The suit, with number FHC/ABJ/CS/244/2021, filed by the Incorporated Trustees of Christian Association of Nigeria, with the Corporate Affairs Commission and the Minister of Industry, Trade and Investment listed as the respondents.
According to the association, it is not comfortable with the law, stating that “all attempts to convince the Federal government why it should not intervene or interfere with the management of the Church in the country through any of its agencies failed”.
“The satanic section of the controversial and ungodly law is Section 839 (1) &(2), which empowers the Commission to suspend trustees of an association (in this case, the church) and appoint the interim managers to manage the affairs of the association for some given reasons, is unacceptable,” the statement partly read.
According to the statement, legal luminaries representing CAN include Prof J. Amupitan (SAN), Wale Adesokan (SAN), Isaac Okpanachi, Comfort Otera Chigbue, Godswill Iyoke, Dr Cyril Obika, Geraldine Mbah, Francis Oronsaye and Oluniyi Adediji.
Others are Charles Ndukwe, Emmanuel Ekong, Darlington Onyekwere, Madu Joe-Kyari Gadzama, Lama Joe-Kyari Gadzama, Rev Fr.
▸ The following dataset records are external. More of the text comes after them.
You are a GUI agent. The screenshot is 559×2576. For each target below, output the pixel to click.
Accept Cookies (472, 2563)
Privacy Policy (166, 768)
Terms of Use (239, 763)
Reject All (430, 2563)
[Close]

Joseph Ilorah, Jerry Onbugadu Musa, and Amazing Ikpala.
CAMA 2020, which was signed into law by President Muhammadu Buhari on August 7, 2020, stipulates that religious bodies and charity organisations will be regulated by the registrar-general of the Corporate Affairs Commission (CAC) and a minister.
The law gives the commission the power, by order, to suspend the trustees of an association or a religious body and appoint an interim manager or managers to coordinate its affairs, where it reasonably believes that there has been any misconduct or mismanagement, or where the affairs of the association are being run fraudulently, or where it is necessary or desirable for the purpose of public interest.
The assent which repeals and replaces the extant Companies and Allied Matters Act, 1990, that lasted 30 years.